Annual inflation currently sits at 3.5 per cent, less than half the rate in the United States.

He said data available for the March quarter so far suggests a continuation of the positive growth seen in the December quarter, despite the setback caused by the Omicron outbreak.

The economy expanded by 3.4 per cent in the December quarter, and one of the fastest rises on record.

While the flooding in eastern Australia is causing severe disruptions in some areas, Dr Lowe still expects the economy to increase by around 4.25 per cent this year,

But despite this positive outlook, he said there are two main sources of uncertainty – COVID-19 and the tragic war in Ukraine,

He said it is difficult to know what the full implications from the Ukraine conflict are at this stage, but so far it has resulted in higher commodity prices.

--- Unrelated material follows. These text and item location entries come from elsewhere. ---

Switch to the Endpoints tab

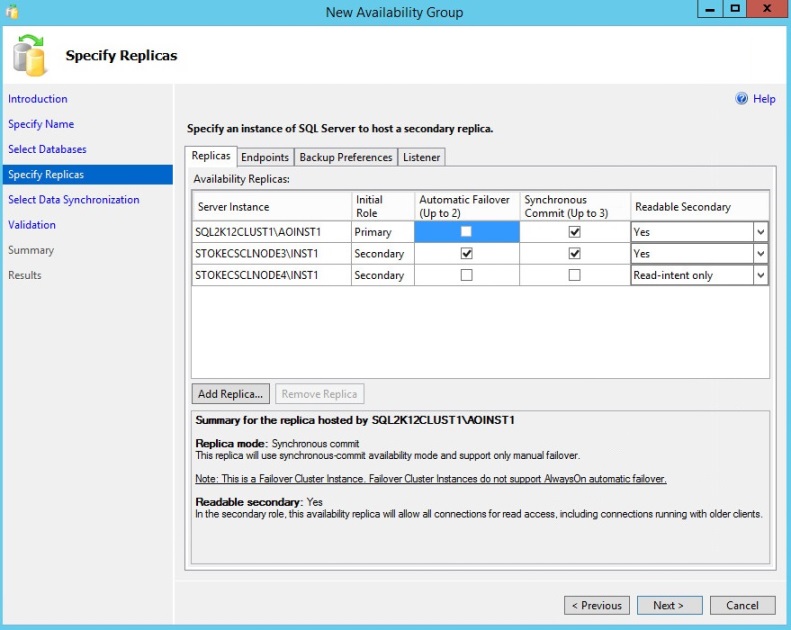pos(265,157)
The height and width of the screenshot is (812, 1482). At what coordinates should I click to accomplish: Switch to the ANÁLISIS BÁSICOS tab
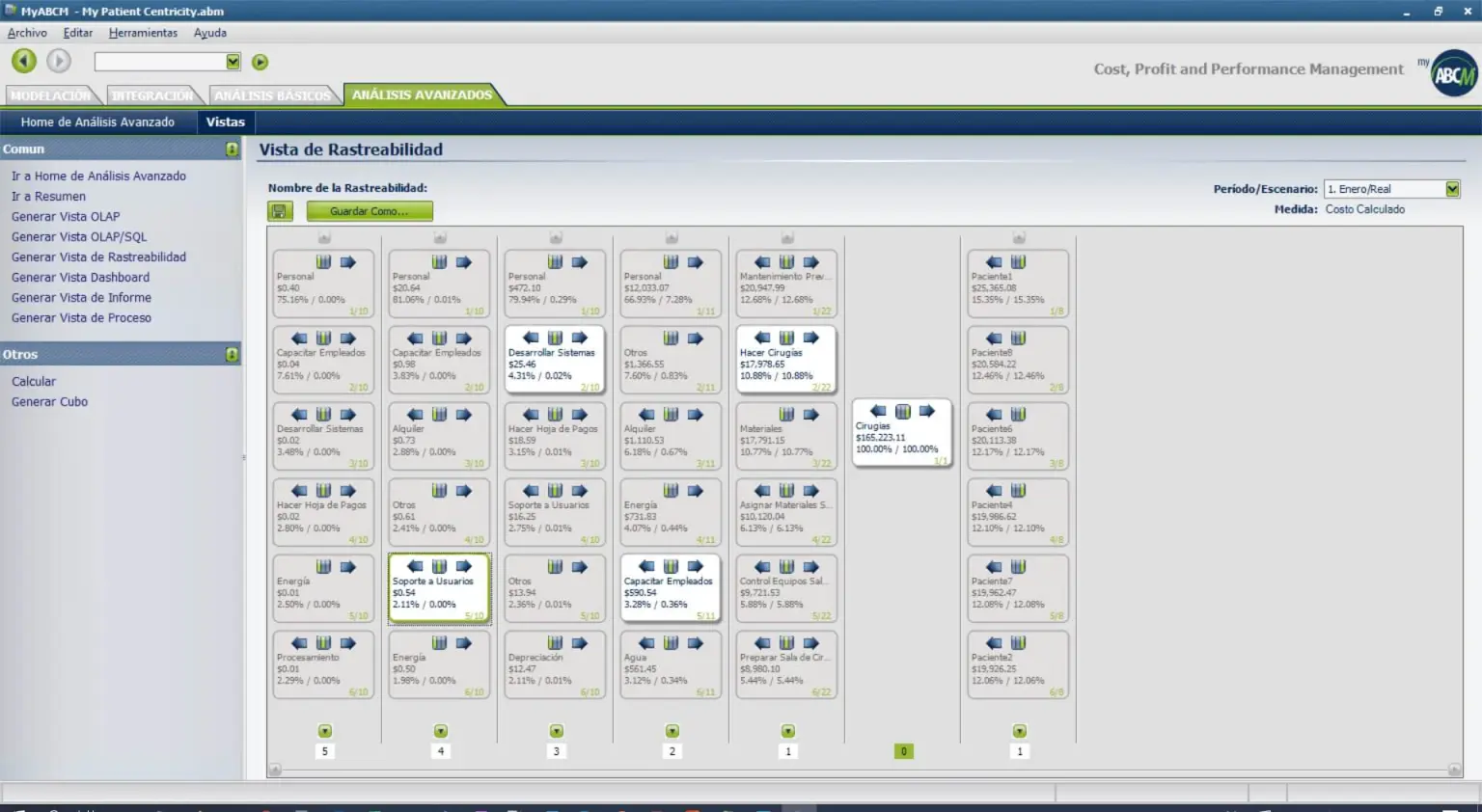(x=272, y=95)
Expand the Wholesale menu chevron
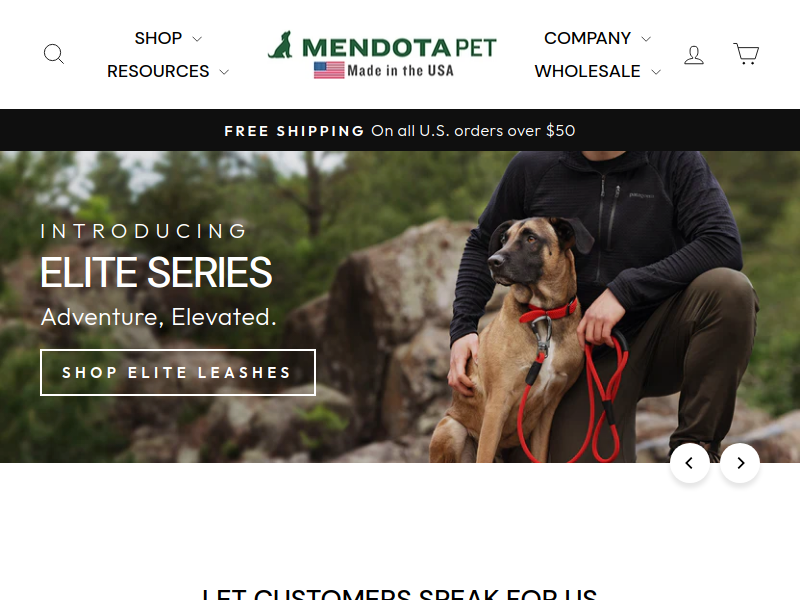The width and height of the screenshot is (800, 600). click(656, 72)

“For the countries in Europe, this rise in commodity prices represents a negative shock to their terms of trade and thus to their national income,” Dr Lowe said.

“Australia is in a different position because we export many of the commodities whose prices are rising. This means that our terms of trade will rise over the months ahead, which will provide a boost to our national income.”

But he said the rise in global oil prices is causing higher petrol prices at the bowser, which will eat into household budgets, push up costs for many businesses and crimp spending in some areas.

“Given this, I expect that most of this extra national income will be saved, rather than flow through into higher spending,” he said.